Provided material:
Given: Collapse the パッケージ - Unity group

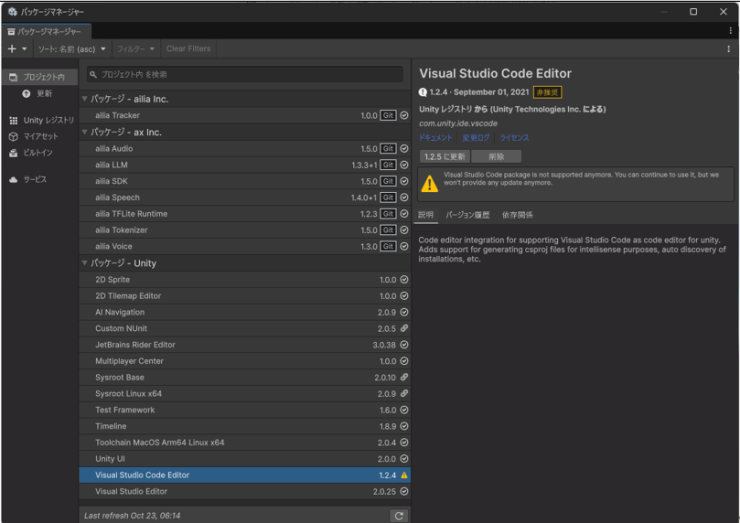Looking at the screenshot, I should (x=85, y=263).
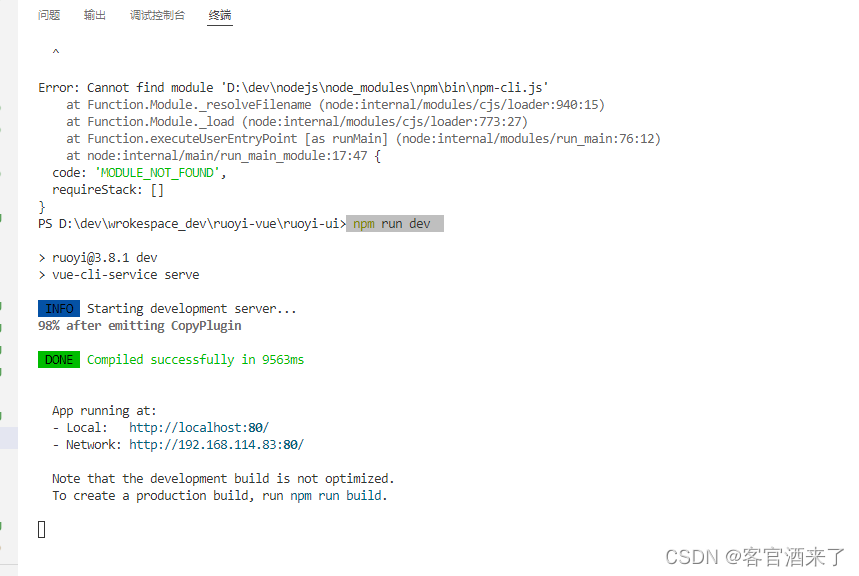This screenshot has height=576, width=859.
Task: Click the green DONE badge before Compiled successfully
Action: click(58, 358)
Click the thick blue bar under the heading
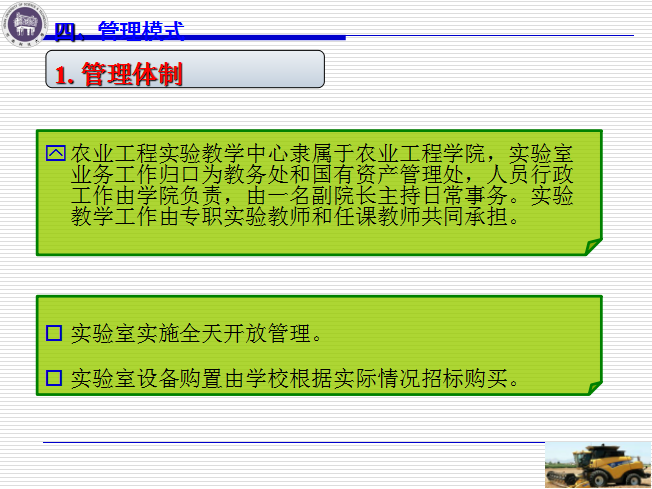 200,38
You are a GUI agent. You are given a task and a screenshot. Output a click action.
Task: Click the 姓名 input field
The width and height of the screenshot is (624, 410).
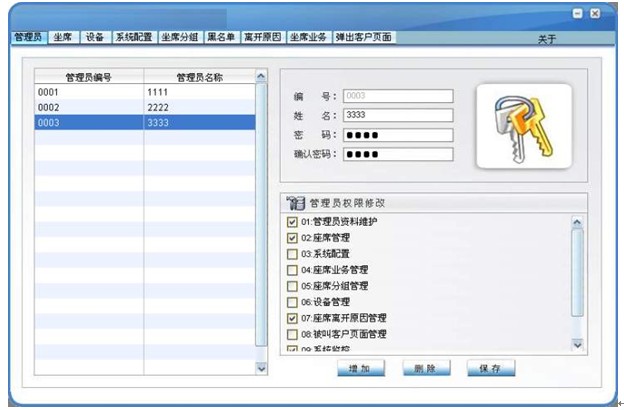tap(397, 116)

Task: Please copy exactly the lines from the one containing "Click the thick blue bar under the heading" through the last line of the records above, both included, and leave out any pictures.

Task result:
Click the thick blue bar under the heading
 200,38
You are a GUI agent. You are given a task and a screenshot. Output a click action.
Task: Click the 姓名 input field
The width and height of the screenshot is (624, 410).
tap(397, 116)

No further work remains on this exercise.